● **Prompt**
Rewrite the rows from the line containing "Task: Open the" through the last row, both included and requests kept, adding -63 to every coordinate in the answers. Leave the pictures out.
++++++++++++++++++++
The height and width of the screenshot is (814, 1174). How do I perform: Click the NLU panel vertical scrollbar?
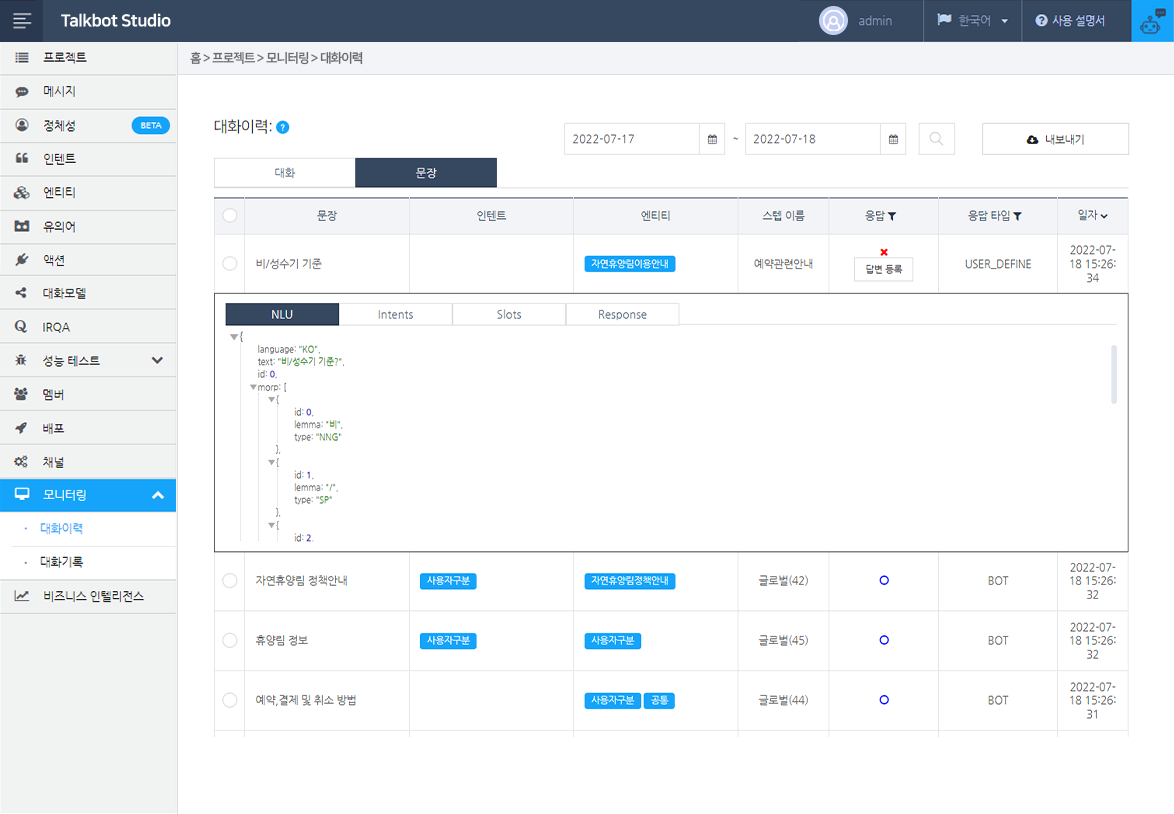(x=1114, y=375)
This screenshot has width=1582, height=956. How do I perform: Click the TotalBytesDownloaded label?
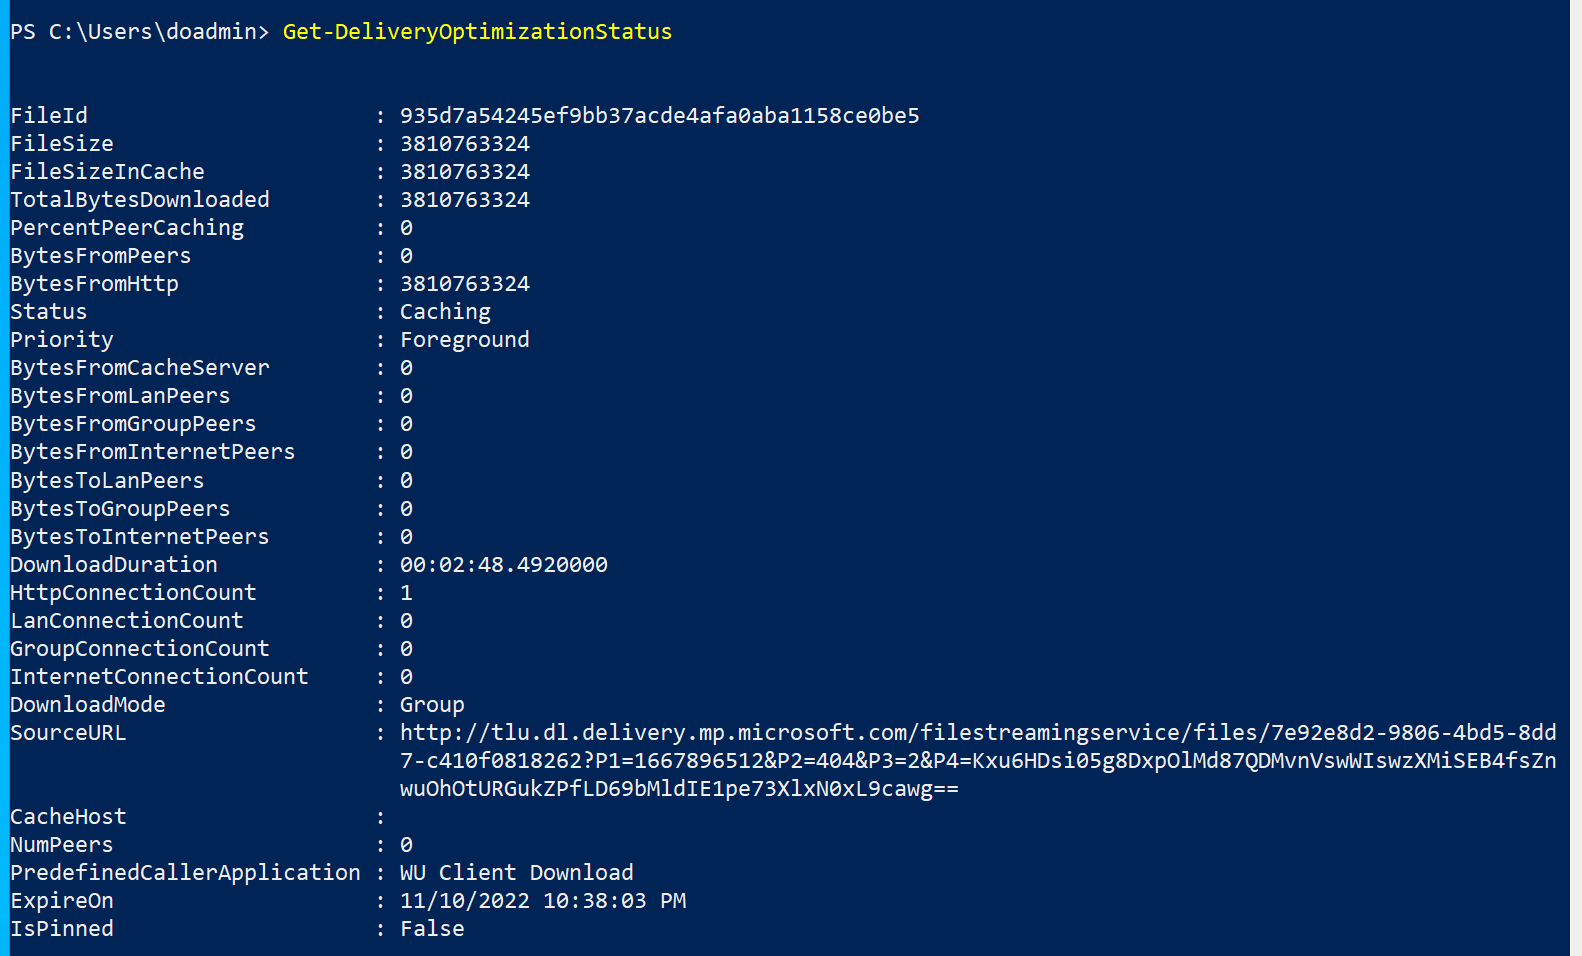coord(140,200)
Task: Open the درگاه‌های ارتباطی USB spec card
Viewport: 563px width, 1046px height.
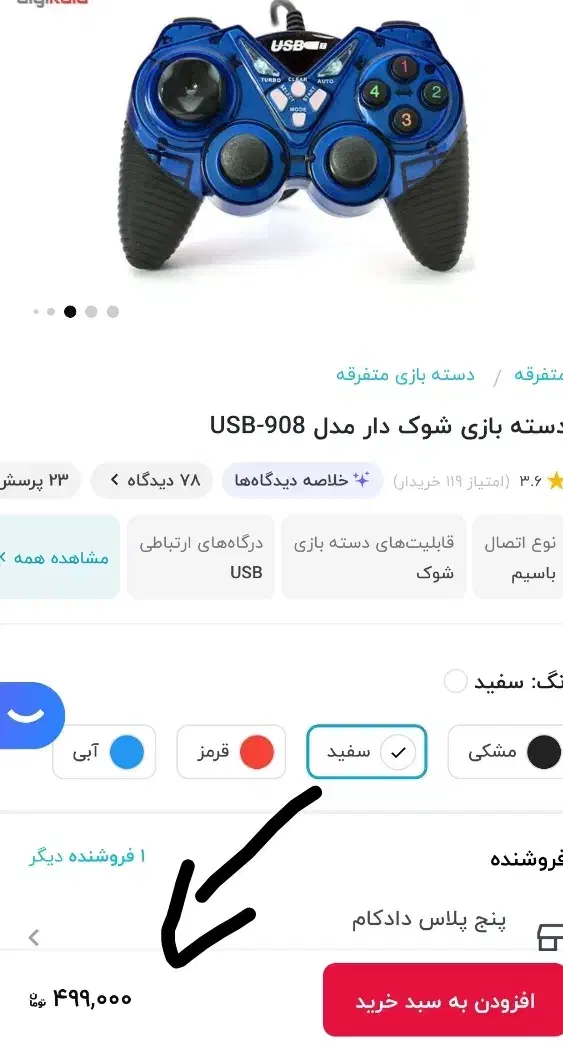Action: pyautogui.click(x=201, y=557)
++++++++++++++++++++
● **The completed task**
Task: Open the درگاه‌های ارتباطی USB spec card
Viewport: 563px width, 1046px height.
Action: pyautogui.click(x=138, y=494)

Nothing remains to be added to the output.